### What needs to be done
Whenever a line of the listing contains the string "entry", return that line.

### Given data
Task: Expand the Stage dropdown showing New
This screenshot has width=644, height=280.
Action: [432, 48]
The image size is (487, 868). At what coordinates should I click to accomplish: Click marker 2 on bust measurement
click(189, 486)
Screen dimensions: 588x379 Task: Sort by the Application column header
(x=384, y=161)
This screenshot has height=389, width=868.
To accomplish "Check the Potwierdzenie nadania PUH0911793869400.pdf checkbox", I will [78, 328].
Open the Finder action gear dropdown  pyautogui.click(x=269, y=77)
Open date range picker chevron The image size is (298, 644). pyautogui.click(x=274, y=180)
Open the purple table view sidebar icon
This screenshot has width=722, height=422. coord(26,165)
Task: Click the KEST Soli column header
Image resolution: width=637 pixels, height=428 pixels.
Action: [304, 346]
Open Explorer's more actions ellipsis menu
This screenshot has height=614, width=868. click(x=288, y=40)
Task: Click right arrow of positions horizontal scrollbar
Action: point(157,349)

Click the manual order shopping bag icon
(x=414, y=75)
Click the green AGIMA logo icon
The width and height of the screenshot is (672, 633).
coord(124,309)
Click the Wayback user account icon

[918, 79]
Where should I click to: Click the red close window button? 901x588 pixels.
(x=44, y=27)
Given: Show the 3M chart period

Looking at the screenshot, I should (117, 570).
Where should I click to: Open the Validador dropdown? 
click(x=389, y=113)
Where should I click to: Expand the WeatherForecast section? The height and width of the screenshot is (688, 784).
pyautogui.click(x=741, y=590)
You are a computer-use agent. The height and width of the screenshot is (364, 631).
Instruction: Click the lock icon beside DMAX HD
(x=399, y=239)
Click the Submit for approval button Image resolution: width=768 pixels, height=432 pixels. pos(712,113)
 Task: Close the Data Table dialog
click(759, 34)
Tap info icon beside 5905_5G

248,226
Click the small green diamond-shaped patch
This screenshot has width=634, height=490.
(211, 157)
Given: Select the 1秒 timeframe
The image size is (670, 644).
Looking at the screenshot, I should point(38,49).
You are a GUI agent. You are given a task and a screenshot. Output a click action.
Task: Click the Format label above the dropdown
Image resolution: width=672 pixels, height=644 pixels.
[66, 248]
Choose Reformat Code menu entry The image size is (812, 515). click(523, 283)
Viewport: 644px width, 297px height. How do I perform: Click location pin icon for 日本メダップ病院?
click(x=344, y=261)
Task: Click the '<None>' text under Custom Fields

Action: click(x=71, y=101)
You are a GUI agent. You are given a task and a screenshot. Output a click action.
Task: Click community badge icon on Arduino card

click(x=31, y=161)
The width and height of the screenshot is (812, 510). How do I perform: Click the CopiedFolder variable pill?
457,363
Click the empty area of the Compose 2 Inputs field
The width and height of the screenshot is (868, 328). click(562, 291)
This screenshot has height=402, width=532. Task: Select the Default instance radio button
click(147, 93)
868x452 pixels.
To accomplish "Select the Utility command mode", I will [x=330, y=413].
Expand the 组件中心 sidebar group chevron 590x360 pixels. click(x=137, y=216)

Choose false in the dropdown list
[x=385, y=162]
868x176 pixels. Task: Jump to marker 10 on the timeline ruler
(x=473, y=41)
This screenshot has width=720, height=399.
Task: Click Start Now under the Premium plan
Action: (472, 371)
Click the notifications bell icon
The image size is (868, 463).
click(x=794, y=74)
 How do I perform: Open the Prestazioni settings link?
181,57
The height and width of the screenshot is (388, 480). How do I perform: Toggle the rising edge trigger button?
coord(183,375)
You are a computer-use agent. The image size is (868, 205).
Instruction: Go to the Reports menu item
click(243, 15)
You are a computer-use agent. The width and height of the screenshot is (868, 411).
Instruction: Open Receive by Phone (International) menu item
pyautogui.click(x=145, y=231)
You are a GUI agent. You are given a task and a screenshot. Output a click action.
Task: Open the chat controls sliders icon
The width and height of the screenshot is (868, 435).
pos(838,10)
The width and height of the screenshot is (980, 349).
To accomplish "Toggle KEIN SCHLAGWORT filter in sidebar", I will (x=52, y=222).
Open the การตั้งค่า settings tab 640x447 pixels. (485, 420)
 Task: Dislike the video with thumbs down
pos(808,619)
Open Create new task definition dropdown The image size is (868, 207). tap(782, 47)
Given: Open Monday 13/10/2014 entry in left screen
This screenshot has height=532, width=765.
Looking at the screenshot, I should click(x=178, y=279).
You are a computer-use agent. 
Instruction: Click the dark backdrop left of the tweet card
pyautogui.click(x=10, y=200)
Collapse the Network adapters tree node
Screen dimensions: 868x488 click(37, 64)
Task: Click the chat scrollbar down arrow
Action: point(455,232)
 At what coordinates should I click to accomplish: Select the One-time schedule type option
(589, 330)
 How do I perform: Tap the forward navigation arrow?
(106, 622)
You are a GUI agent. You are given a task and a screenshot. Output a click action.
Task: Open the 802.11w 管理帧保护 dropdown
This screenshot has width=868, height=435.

### Result of the task
Choose Reformat Code menu entry The image size is (812, 515). click(523, 283)
Given: Open Monday 13/10/2014 entry in left screen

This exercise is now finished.